Try it: Your task is to extract every entry that follows word for word while excluding the pictures.

□ □ □ □ □

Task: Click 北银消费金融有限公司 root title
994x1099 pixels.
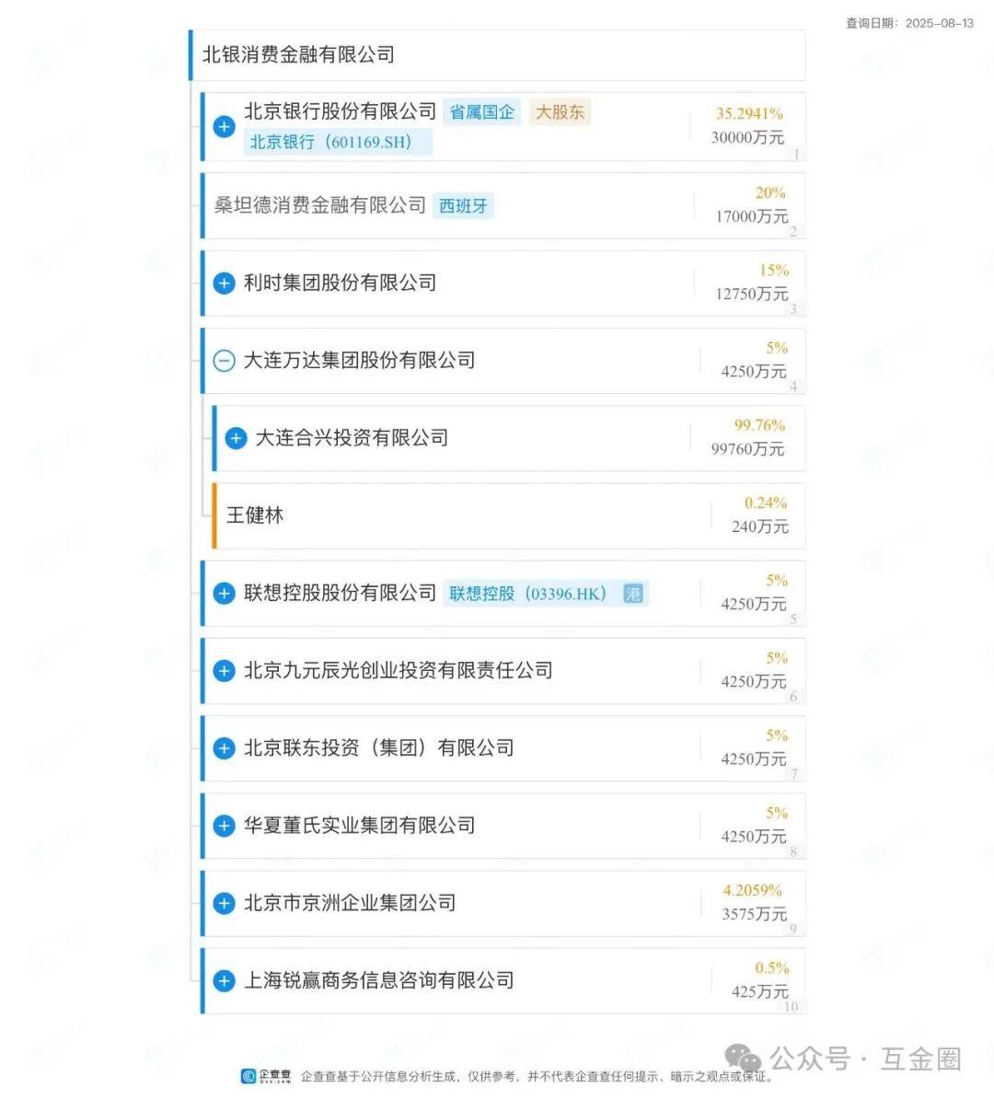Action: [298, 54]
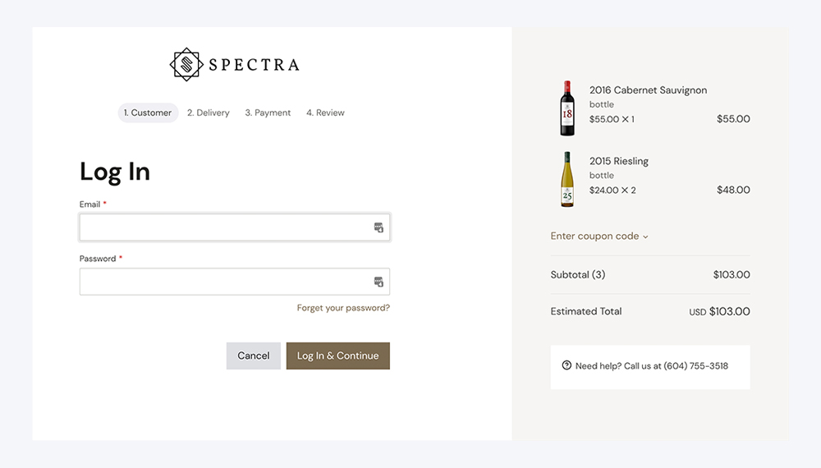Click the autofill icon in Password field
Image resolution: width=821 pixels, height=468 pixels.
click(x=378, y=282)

□ □ □ □ □

Result of this task:
Task: Click 北银消费金融有限公司 root title
994x1099 pixels.
Action: [298, 54]
Click the autofill icon in Password field
Image resolution: width=821 pixels, height=468 pixels.
click(x=378, y=282)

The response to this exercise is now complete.